La delicadeza de Brad Mehldau

©Michael Wilson
©Michael Wilson

Texto: Alicia Población

La primera vez que escuché a Brad Mehldau fue en una clase de Auditiva cuando tenía quince años. Cabe decir que la asignatura, tristemente, era una optativa de un año, y no una troncal. Una pena, teniendo en cuenta el buen profesor que teníamos, Adolfo Muñoz. Ese día decidió poner The falcon will fly again, del álbum Highway Rider, que se había estrenado ese mismo año, y nos pidió sacar el compás. Recuerdo que en ese momento yo no estaba familiarizada con la música de jazz y, tiempo después, he agradecido que el primer contacto fuera de la mano del pianista estadounidense.

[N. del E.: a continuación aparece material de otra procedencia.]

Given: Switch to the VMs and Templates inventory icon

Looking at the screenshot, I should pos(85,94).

El pasado domingo 16, después de estar varios meses sin tocar, el músico vino con su trío a la sala sinfónica del Auditorio Nacional de Madrid. Y se noto que tenían ganas de tocar, alargando el recital hasta las dos horas y regalando un par de bises. El programa compartía a partes iguales composiciones de Mehldau y temas procedentes del repertorio de Lennon/McCartney, Vernon Duke, Jimmy Van Heusen o John Coltrane.

Se dice de Mehldau que sabe qué acordes hacen resonar los armónicos del plato de la batería, y así se auto-acompaña en algunos solos. No sabemos con seguridad si será totalmente cierto. Sin embargo, lo que sí es cierto es el control que demuestra en cada nota de su propio instrumento. Desde Bel and the dragon contuvo la emoción de los acordes, tan solo sugiriéndola y dejando que Larry Grenadier, al contrabajo, y Jeff Ballard, a la batería, leyeran entre líneas lo que pretendía y le siguieran la frase.

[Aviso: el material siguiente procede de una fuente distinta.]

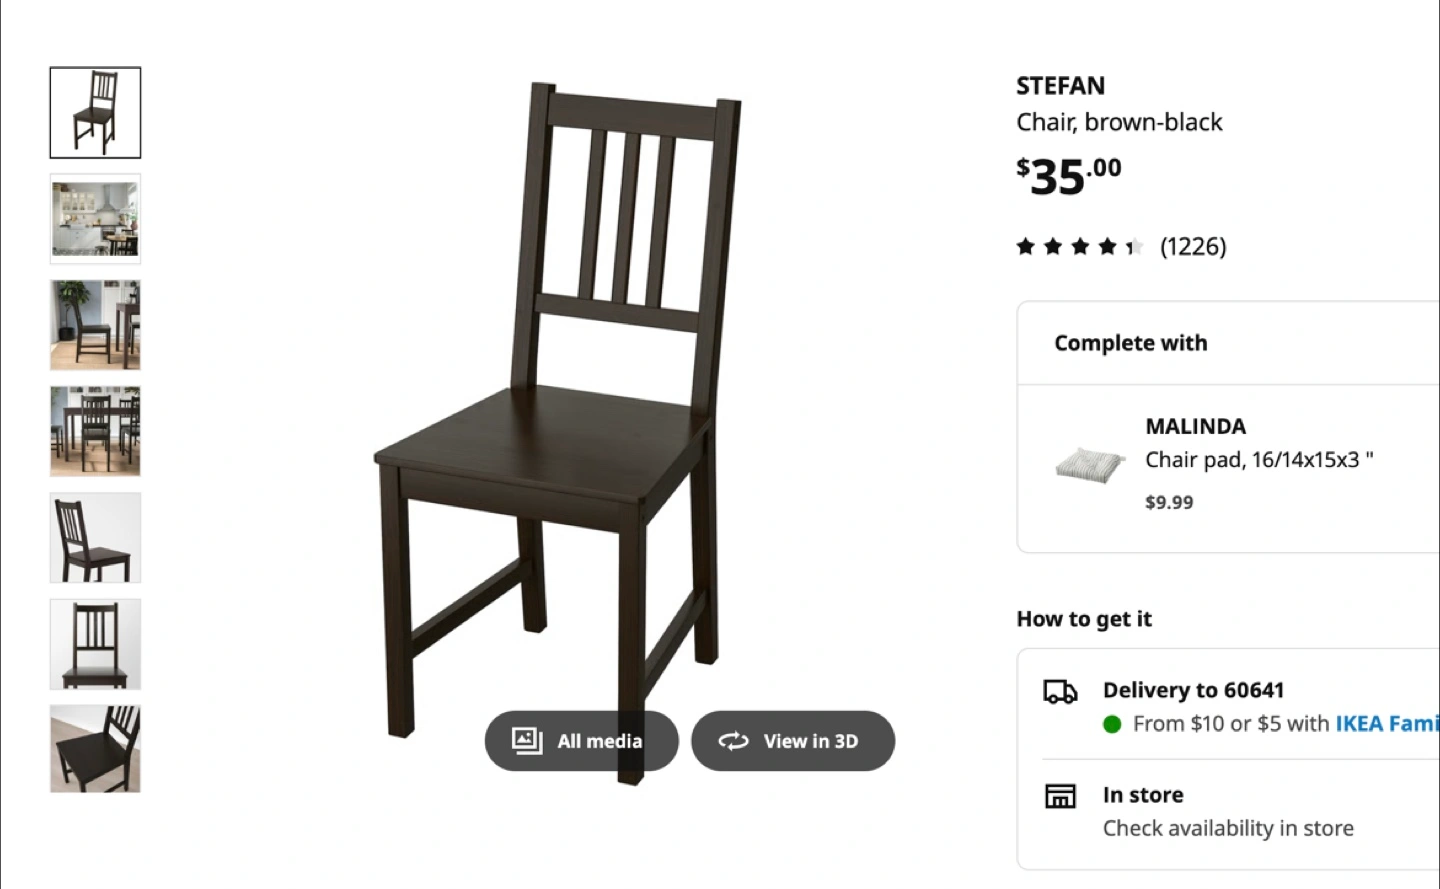The height and width of the screenshot is (889, 1440).
Task: Click the In store building icon
Action: pos(1060,796)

Quizá la sala sinfónica no fue la mejor elección para un concierto de jazz, y menos amplificando una batería. Aun cuando Ballard pretendía tocar todo lo piano que sabe, su instrumento acaparaba cada rincón del auditorio.

En la versión de Here’s that rainy day, Mehldau buscaba los huecos que Grenadier dejaba libres en su solo. Sutilmente tocaba un par de acordes, a veces incompletos si no entraban enteros, y poco a poco iba subiendo hasta que, llegado el clímax, parecía haber más de un pianista en el escenario. En Autumn in New York Ballard cogió las escobillas y todo pareció alcanzar el balance ideal. El sonido del bajo inundó la bóveda de la sala y nos hizo vibrar en las frecuencias graves. La mano izquierda de Mehldau parecía totalmente independiente, acompañando delicadamente la improvisación de su simétrica. Hacia el final del concierto, el pianista se quedó tocando solo y los acordes con los que empezó sonaban a Claude Debussy, Maurice Ravel, contagiándose de swing poco a poco. Quizá fue este el momento más claro en el que se percibió su profunda relación con el clásico.

El público se animó a aplaudir cada vez más rato después de cada solo, particularmente en los últimos temas, y no se oyó una tos en todo el concierto. De una forma u otra, Mehldau volvió a emocionar con su delicadeza y trajo a la memoria aquel primer contacto con el jazz en un aula del Conservatorio.